David Silver, lead project manager explains how AlphaGo came into existence: "AlphaGo is actually around two years old, if we have to give it an age. It was a research project with myself and Aja Huang, and Chris Maddison, an intern from Google Brain. We wanted to ask this question, whether a neural network using deep learning can actually learn to understand the game of Go well enough to play reasonably. And so this was a pilot research project. We tried some experimental things, we tried a whole bunch of ideas, and around a year ago we published a first paper on this result and we discovered that actually the neural network by itself could perform remarkably well. It could actually reach the level of an amateur dan-level player without any lookahead at all. Without even adding any search tree in. When I saw this result, I was really taken aback. I'm an amateur player myself. I'm not a very strong player, but I'm aware as a player of the importance of reading out situations, and I kind of found it mind-blowing that a neural network without any explicit reading of the positions would be able to understand a position well enough to reach amateur dan level. And at that time I felt that this was something with a lot of potential and I sat down and talked with Demis, the CEO of DeepMind, and I said 'I really think someone is going to take these deep learning techniques and actually achieve the highest levels of play. I think it's really going to happen. This is something that's in the cards now', and he said, 'let's make sure it's us.' And he really powered up the project."
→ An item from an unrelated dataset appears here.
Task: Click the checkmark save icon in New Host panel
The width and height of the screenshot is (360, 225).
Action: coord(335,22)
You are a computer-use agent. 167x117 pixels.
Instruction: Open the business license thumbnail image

The end-result was published on January 27, 2016, in a paper in the journal Nature, revealing not only the existence of AlphaGo, but its incredible results by then. As can be seen above, AlphaGo was evaluated as being roughly 1000 Elo stronger than Crazy Stone. Is it any wonder no one could believe how strong it is?
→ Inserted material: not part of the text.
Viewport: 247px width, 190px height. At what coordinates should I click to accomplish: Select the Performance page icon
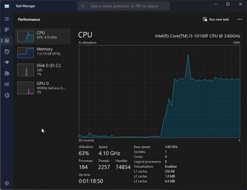click(7, 40)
The ground-breaking paper started with the statement:

"We introduce a new approach to computer Go that uses value networks to evaluate board positions and policy networks to select moves. These deep neural networks are trained by a novel combination of supervised learning from human expert games, and reinforcement learning from games of self-play. Without any lookahead search, the neural networks play Go at the level of state-of-the-art Monte-Carlo tree search programs that simulate thousands of random games of self-play. We also introduce a new search algorithm that combines Monte-Carlo simulation with value and policy networks. Using this search algorithm, our program AlphaGo achieved a 99.8% winning rate against other Go programs.”

As of March, a match with the legendary player Lee Sedol was organized with a prizefund of $1 million. By now, DeepMind has effectively won the match with an incredible start of 3-0, though the fourth and fifth games will be played out regardless. It is not a complete whitewash for the machine though as Lee Sedol did strike back in game four to prove the machine was not invincible – yet.

The games are all streamed live on the internet with superb commentary by Chris Garlock and professional 9-dan player Michael Redmond, the only Westerner to ever achieve this rank. DeepMind has said it would donate the winnings to charity such as UNICEF.

After a shock loss, Lee Sedol exits the press conference (photo: Google DeepMind)

Broadcasting to the world

The reception and audience of the match has been incredible, with over 60 million Chinese watching it alone,
100 million people around the world, and no fewer than 3,300 articles in South Korea alone after game one.  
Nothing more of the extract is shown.